Wednesday, October 9, 2024

Stephen Kotkin on nuclear blackmail in the Russia-Ukraine War

Stephen Kotkin is a historian of Russia who is a fellow of Stanford’s Hoover Institute and its Freeman Spogli Institute for International Studies. He’s generally conservative and takes a pretty jaded view of Russia’s past and present. (1)


I don’t know how far he subscribes to the “realist” view of international relations. But he has a very informed and grumpily pragmatic take on how foreign affairs tend to work. In this discussion from this September, he describes his model of how countries make pragmatic calculations with particular reference to Russia (2:20:00 ff.):
So I've gotta figure out how to share the planet with countries that are not going away, that have a different model from me.

They're Eurasian land empires, they're a thousand, or in the Chinese case, more than a thousand years old. They have autocratic government, they have big land armies and fight land wars. They suppress consumption and other things that I could describe.

And they're called Iran, and they're called Russia, and they're called China and they predate us. And they don't think it's just that America, which just appeared on the planet recently is dictating the terms of how the world is organized.

And they're gonna push back against that. And they're gonna push back against it in the vulnerable places: Crimea, Ukraine, Israel, South China Sea, Taiwan. And it's been clear as day for 30 plus years that those places were territorially vulnerable. And we've been out to lunch about that, and here it is now.

But again, does that mean we blow the planet up? We end humanity? Does that mean that we capitulate and hand over Ukraine sovereignty? No, on both of those questions.

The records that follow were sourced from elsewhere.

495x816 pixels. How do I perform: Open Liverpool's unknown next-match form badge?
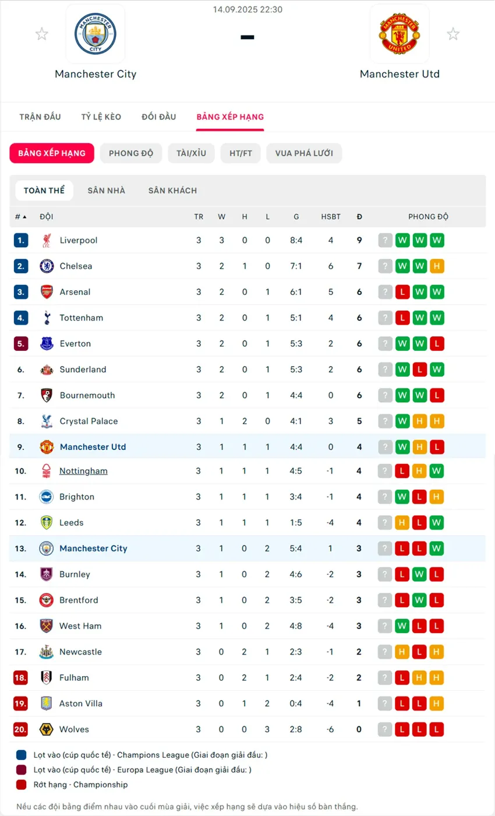click(385, 240)
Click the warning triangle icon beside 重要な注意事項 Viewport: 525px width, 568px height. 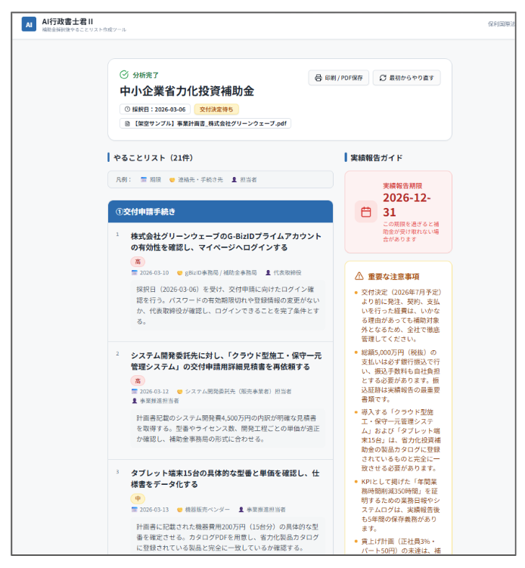(359, 276)
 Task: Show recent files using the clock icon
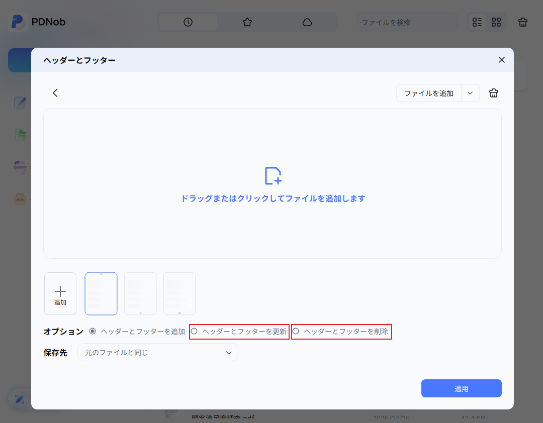187,22
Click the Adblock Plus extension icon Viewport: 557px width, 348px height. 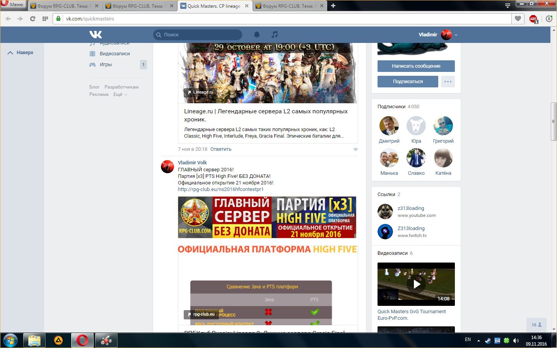pyautogui.click(x=533, y=19)
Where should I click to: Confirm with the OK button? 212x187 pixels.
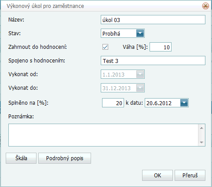pyautogui.click(x=157, y=175)
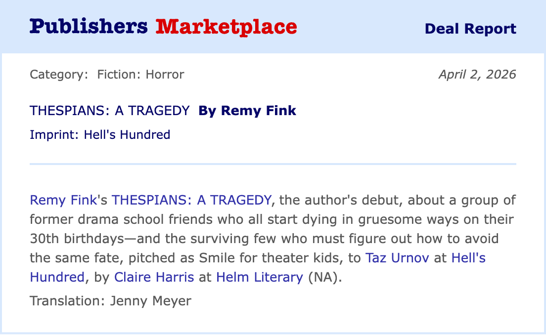Click the Deal Report heading

470,29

So there's this place in between, appeasement and holocaust, nuclear holocaust. There's this place in between which is called deterrence plus diplomacy. And deterrence plus diplomacy means, they're scared of me, but I talk to them. I don't talk to them just to talk and I don't scare them just to scare them.

I'm not a hawk and I'm not a dove. I'm a combination, I have deterrence and I have diplomacy. Because I want terms that are favorable to me and my friends. 'Cause I have to share the planet, but what are the terms of sharing the planet?

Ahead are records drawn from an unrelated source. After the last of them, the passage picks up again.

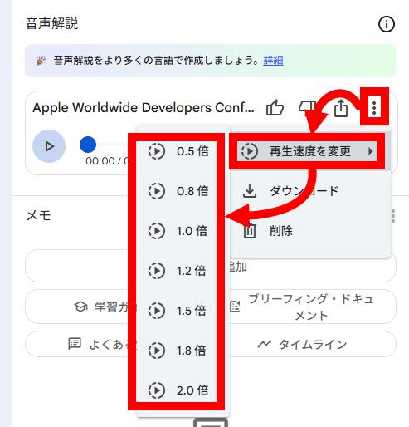Image resolution: width=409 pixels, height=427 pixels.
Task: Click the timeline graph icon
Action: (264, 344)
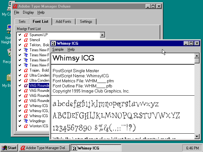Click the Wingdings TrueType font icon

coord(26,121)
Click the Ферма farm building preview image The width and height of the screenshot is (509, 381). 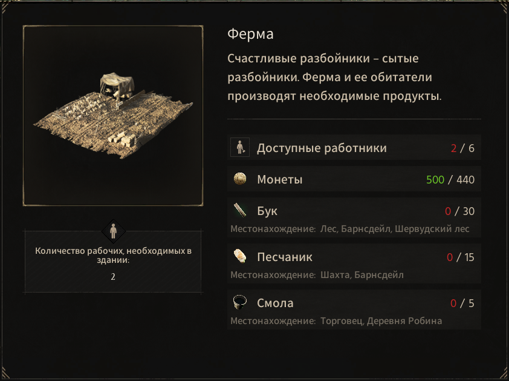click(113, 115)
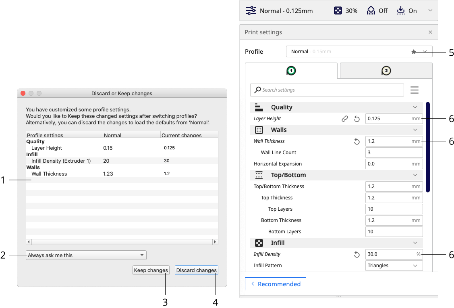Click the Discard changes button
454x308 pixels.
pyautogui.click(x=196, y=270)
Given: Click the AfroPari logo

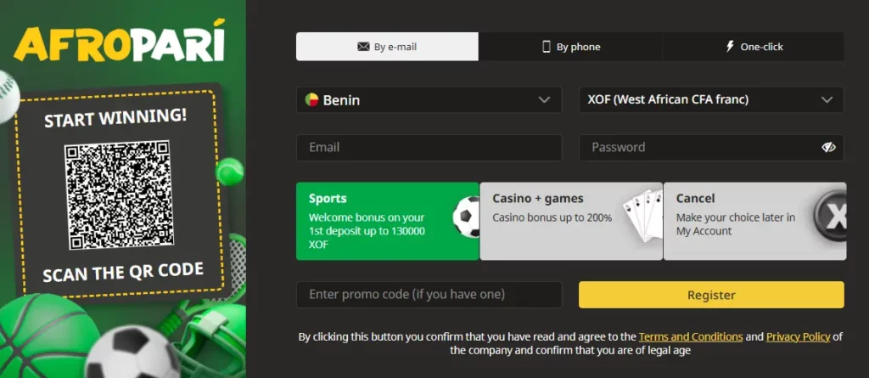Looking at the screenshot, I should click(120, 41).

You know, deterrence in diplomacy, I mean, it is not a new thing, we can do it. We've done it before. Okay, our political class maybe has degraded. Okay, maybe we're not in the best of shape, right this current moment. Maybe we made some mistakes and we have a lot to answer for.

Maybe we misjudged who these people are and what they're up to. Maybe they misjudged us and they misjudged our will and our capacities and our resilience and our corrective mechanisms and our bounce back and our alliances - built on trust and relationships, not built on [indistinct]. Maybe they underestimated us.

Maybe it's not just that we made mistakes, but maybe they made mistakes. And maybe they're in trouble, and maybe we have to get on the front foot, and maybe we have to push back. Not just in the places where we're territorially vulnerable, but all sorts of other places where I see vulnerabilities with them. Maybe we can do this because we've done it before.

And they're not 10 feet tall and we're not basket cases. And deterrence and diplomacy works, and we know how to do it and we've done it, and we can do it again, and I'm in favor of it. And so, it's okay, we're gonna be okay.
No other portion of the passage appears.